- Records supplied:
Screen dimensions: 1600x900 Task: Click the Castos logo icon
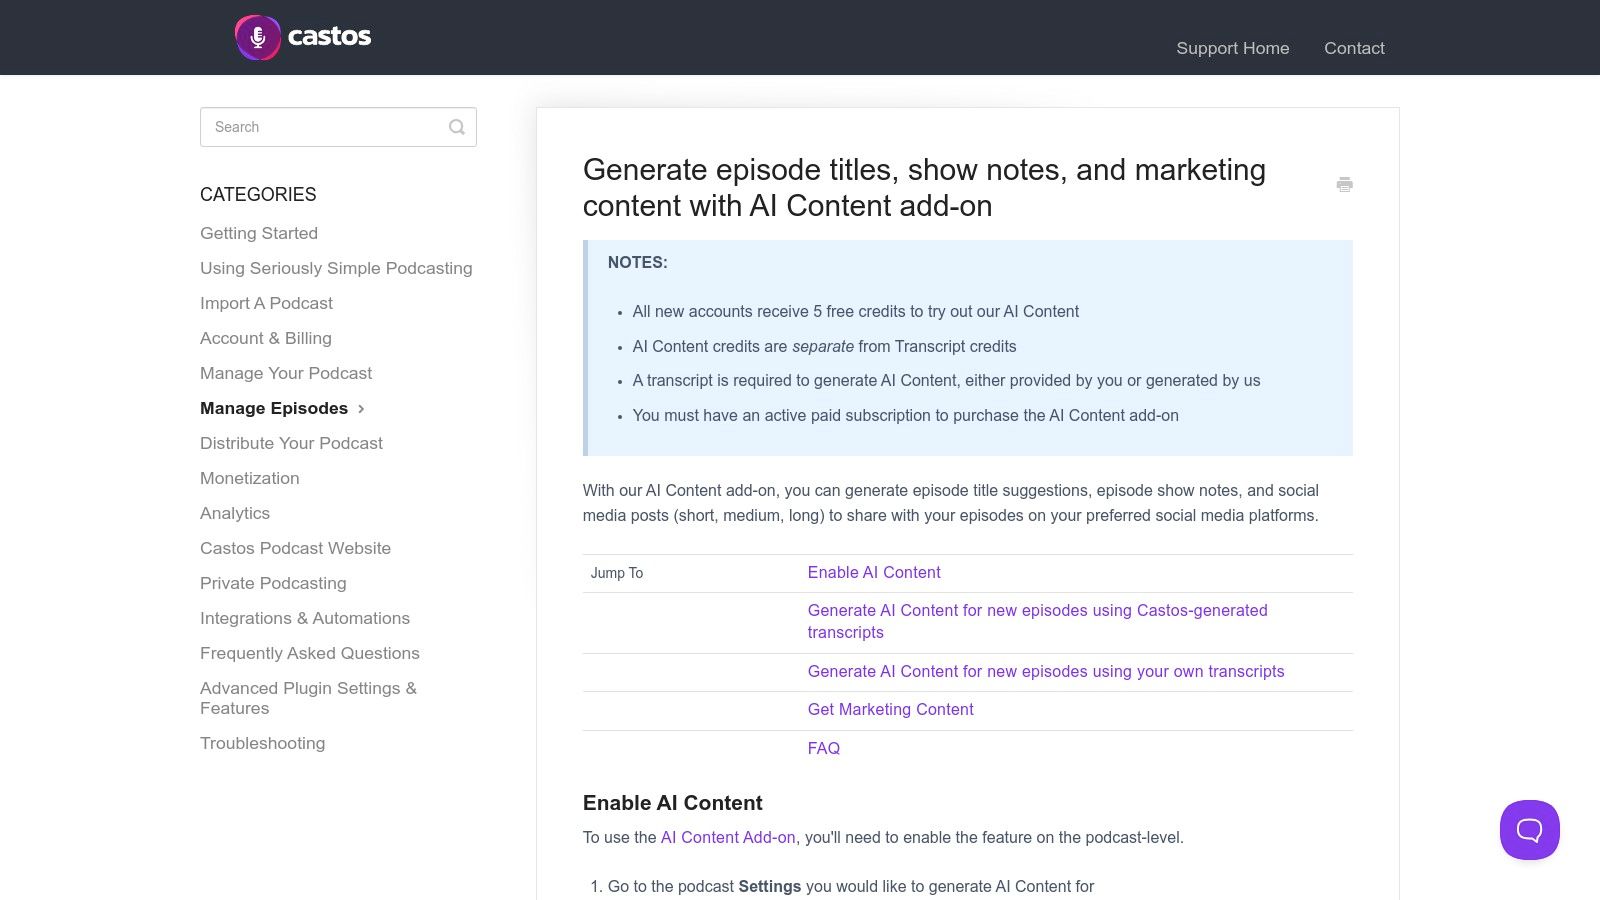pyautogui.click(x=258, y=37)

---

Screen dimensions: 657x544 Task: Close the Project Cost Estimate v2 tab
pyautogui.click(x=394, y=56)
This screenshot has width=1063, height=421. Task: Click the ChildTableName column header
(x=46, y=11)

- Direction: Swap "column header" for "column title" in the records, starting at the line that has "This screenshot has" and stopping after the line that has "(x=46, y=11)". Give back only those lines, with everything else left the same.

- Exercise answer:
This screenshot has width=1063, height=421. Task: Click the ChildTableName column title
(x=46, y=11)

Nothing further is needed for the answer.